WWII Snapshots by Jesse Riggs - 2008


The Home Front - Prisoners of War

Since 1962, Lowell May has been pursuing his interest in a subject many people know little about. During World War II, large numbers of Axis soldiers were captured by the Allies, brought across the Atlantic and interred at camps throughout the United States. By June 1945, more than 425,000 Axis prisoners of war were kept in more than 650 Prisoner of War (POW) camps across the United States. These camps are part of American history, but they are fading into the past along with the generation of people who experienced these POW camps and the presence of the POWs.

May and colleague Mark P. Schock co-authored "Prisoners of War in Kansas 1943-1946," a book about the prisoner of war camps in Kansas during World War II. Much of the book is compiled from historical records, but interviews and correspondence with people who remembered the POWs and the work they did on farms and as general laborers bring those facts to life. More than 100 people contributed to the book.

## Supplied data
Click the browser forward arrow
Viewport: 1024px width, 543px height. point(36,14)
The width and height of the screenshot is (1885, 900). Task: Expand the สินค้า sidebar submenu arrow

## Your tasks
(A) Retype the stretch from "The Home Front" through "of the POWs." in the article on World War II prisoner of war camps.
(B) Continue the article on World War II prisoner of war camps, starting after its final sentence.

## Answer list
(A)
The Home Front - Prisoners of War

Since 1962, Lowell May has been pursuing his interest in a subject many people know little about. During World War II, large numbers of Axis soldiers were captured by the Allies, brought across the Atlantic and interred at camps throughout the United States. By June 1945, more than 425,000 Axis prisoners of war were kept in more than 650 Prisoner of War (POW) camps across the United States. These camps are part of American history, but they are fading into the past along with the generation of people who experienced these POW camps and the presence of the POWs.

(B)
The three main camps in Kansas, holding between 1,000 and 4,000 POWs, were Camp Concordia near Concordia in Cloud County, Camp Phillips near Salina in Saline County and Fort Riley. From these three main camps, prisoners were dispersed to 13 branch camps located across Kansas, from the far southwest in Elkhart, Morton County, to the northeast in Wadsworth, Wyandotte County. The dispersion was heavier in the eastern half of the state.

Branch camps usually held 100 to 400 men, and typically were open for a short time for a special purpose such as a crop harvest. Some branch camps were opened and closed more than once to coincide with harvests and the need for laborers. Others were open year round. The military discipline at branch camps was often less strict. Many POWs and guards favored placement at the branch camps.

As stated in the book, the prisoners were treated according to the mandates of the Geneva Convention. If the U.S. guards were ever uncertain of how a POW should be treated, the safe route was chosen and the treatment of the POW was the same that would be required if the POW were a U.S. soldier. During the spring and summer of 1944, concerns that the German prisoners of war were being coddled were voiced nationwide. At the time, camp inspectors assured the public that the prisoners were only receiving such treatment as allowed by the Geneva Convention.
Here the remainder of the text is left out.